Introuvable depuis le lundi 7 septembre à Tanger, Adnane, 11 ans, a fait l’objet d’une recherche intensive, non seulement dans la ville, mais aussi sur les réseaux sociaux où bon nombre de personnalités ont partagé sa photo dans l’espoir de le retrouver sain et sauf. Ce petit garçon avait disparu à 15h dans son quartier pendant qu’il s’en allait chercher des médicaments pour son père. Il avait alors été accosté par un homme d’une vingtaine d’années, reconnu ultérieurement par des caméras de surveillance et appréhendé par les autorités.

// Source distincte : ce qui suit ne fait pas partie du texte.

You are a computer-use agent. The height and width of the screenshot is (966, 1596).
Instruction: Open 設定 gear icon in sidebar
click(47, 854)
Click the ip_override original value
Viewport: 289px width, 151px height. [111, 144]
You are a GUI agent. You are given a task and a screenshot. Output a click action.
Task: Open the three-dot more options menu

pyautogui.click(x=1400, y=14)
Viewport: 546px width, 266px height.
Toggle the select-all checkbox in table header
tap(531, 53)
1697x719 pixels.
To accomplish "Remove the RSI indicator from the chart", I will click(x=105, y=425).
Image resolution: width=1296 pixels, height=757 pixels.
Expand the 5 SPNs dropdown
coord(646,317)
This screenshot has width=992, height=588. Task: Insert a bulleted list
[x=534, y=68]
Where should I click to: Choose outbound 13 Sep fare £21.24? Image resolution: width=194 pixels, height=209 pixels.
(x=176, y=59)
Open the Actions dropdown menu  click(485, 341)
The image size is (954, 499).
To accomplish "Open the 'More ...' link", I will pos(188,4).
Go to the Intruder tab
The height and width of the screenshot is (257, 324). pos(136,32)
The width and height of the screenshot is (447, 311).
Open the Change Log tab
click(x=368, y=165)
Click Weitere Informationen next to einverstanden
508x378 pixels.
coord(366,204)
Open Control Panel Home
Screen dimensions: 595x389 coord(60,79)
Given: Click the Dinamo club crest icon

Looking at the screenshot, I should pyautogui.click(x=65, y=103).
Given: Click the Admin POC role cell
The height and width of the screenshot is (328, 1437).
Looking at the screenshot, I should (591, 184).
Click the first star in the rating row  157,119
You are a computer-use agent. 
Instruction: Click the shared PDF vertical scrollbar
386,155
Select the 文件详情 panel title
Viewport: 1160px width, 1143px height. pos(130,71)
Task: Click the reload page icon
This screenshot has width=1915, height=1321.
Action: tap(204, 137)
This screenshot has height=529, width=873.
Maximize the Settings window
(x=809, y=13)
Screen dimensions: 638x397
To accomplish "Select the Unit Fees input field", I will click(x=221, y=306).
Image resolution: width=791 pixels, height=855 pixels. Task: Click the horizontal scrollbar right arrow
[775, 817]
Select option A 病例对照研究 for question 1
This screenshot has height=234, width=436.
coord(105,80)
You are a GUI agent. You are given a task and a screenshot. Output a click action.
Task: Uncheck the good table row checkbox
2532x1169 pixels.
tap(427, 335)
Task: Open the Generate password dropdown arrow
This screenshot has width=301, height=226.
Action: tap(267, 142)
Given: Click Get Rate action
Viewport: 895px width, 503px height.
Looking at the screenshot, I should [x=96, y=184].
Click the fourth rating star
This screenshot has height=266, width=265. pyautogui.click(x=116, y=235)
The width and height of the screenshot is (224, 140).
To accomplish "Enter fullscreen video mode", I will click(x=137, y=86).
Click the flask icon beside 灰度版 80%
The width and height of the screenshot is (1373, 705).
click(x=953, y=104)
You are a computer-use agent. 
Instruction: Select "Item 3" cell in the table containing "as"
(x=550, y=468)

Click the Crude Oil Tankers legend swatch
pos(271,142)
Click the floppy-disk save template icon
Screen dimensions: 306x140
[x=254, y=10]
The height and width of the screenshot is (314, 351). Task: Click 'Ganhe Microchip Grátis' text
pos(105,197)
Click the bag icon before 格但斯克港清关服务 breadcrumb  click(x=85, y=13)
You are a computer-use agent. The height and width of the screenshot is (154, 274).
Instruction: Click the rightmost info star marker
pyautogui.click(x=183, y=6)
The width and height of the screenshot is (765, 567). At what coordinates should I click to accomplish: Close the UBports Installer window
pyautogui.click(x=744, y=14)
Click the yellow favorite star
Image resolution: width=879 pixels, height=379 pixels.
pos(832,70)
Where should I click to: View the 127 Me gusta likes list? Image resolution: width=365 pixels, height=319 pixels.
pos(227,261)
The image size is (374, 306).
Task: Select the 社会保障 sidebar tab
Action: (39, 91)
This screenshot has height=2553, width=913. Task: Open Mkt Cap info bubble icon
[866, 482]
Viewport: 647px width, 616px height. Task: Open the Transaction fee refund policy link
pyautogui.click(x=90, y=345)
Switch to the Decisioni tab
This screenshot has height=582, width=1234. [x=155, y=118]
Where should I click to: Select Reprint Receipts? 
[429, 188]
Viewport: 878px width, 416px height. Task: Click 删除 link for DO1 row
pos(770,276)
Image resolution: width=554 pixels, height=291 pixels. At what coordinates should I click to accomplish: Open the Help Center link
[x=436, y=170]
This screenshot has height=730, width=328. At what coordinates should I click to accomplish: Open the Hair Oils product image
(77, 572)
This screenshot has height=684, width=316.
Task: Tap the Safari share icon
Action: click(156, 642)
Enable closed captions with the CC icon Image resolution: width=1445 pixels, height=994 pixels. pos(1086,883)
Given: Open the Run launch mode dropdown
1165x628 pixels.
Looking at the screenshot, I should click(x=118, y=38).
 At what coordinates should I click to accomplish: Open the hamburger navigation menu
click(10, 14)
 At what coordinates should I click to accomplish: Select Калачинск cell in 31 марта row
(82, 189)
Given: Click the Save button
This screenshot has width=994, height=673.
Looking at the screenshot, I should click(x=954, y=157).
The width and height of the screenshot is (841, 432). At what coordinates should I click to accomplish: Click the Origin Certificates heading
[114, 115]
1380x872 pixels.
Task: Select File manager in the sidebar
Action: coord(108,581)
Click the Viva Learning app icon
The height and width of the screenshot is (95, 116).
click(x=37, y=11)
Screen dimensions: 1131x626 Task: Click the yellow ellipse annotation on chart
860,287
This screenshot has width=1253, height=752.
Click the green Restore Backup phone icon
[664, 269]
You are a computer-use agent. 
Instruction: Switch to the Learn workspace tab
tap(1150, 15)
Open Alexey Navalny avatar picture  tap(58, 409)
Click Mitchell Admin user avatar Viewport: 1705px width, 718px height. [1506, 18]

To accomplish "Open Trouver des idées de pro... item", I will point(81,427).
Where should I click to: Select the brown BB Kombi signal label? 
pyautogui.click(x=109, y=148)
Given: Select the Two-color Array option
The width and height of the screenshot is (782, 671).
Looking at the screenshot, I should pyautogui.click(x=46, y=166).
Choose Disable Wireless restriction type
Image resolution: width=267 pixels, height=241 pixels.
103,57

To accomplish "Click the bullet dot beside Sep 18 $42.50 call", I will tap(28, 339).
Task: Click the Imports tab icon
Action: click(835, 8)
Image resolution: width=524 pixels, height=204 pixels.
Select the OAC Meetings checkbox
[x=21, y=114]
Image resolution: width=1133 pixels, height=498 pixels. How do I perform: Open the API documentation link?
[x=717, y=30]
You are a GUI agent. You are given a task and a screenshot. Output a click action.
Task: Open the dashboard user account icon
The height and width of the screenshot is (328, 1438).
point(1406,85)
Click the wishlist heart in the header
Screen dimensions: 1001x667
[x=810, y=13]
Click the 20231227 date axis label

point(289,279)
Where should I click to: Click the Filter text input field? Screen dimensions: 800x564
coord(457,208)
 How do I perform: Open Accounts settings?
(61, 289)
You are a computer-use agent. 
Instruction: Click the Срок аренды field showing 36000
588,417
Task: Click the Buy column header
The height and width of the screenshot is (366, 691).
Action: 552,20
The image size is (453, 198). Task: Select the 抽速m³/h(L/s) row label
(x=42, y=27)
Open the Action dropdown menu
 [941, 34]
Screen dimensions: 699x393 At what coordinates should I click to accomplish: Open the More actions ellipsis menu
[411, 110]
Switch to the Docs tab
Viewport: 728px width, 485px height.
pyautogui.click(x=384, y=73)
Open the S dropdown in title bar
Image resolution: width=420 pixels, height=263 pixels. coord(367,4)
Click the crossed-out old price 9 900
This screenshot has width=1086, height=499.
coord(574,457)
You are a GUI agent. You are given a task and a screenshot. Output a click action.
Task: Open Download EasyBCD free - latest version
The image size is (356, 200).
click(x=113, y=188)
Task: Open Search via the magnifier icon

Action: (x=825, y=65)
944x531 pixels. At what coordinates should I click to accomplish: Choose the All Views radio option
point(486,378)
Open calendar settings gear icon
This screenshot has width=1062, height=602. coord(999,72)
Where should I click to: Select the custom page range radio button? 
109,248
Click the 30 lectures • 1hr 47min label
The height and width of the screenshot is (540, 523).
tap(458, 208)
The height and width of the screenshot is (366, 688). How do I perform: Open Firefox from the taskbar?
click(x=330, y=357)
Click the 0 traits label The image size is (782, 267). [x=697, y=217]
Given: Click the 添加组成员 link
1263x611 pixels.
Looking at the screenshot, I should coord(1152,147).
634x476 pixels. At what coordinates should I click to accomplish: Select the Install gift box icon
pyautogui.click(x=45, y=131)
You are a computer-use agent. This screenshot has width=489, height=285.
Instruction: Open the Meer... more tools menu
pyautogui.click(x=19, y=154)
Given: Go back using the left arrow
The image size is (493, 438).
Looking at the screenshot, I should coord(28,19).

Le samedi matin, un communiqué de la Direction générale de la Sûreté nationale (DGSN) annonçait que la dépouille du petit garçon avait été retrouvée enterrée près d’un arbre non loin de son domicile. Si cette annonce suffisait pour choquer les Marocains, la découverte des sévices sexuels qu’a subis Adnane avant sa mort a quant à elle provoqué une vive colère, notamment sur les réseaux sociaux.


Sur Twitter, Instagram et Facebook, des messages de condoléances aux familles accompagnaient des images réclamant la peine de mort ou la castration chimique pour l’agresseur. Une situation qui a relancé le débat sur la peine de mort, toujours légale en théorie au Maroc, mais plus d’application depuis 1993.



Les avis les plus extrêmes côtoient désormais les plus humanistes. Certains demandant l’exécution du criminel sur la place publique au travers d’un montage partagé en masse, pendant que d’autres assurent que “la peine de mort ne ramènera pas le petit Adnane à la vie, n’atténuera pas la douleur des parents et de la famille, ne dissuadera pas les futurs prédateurs d’enfants.”

Plusieurs personnalités membres d’associations de défense des droits humains au Maroc, mais aussi du gouvernement continuent de réagir. Certains demandent une “loi Adnane” permettant d’appliquer des peines plus sévères aux pédophiles et violeurs. Ces revendications tombent au moment où le Code pénal connaît une révision au Parlement. Nul ne sait encore si la peine maximale continuera d'y figurer, 27 ans après la dernière exécution.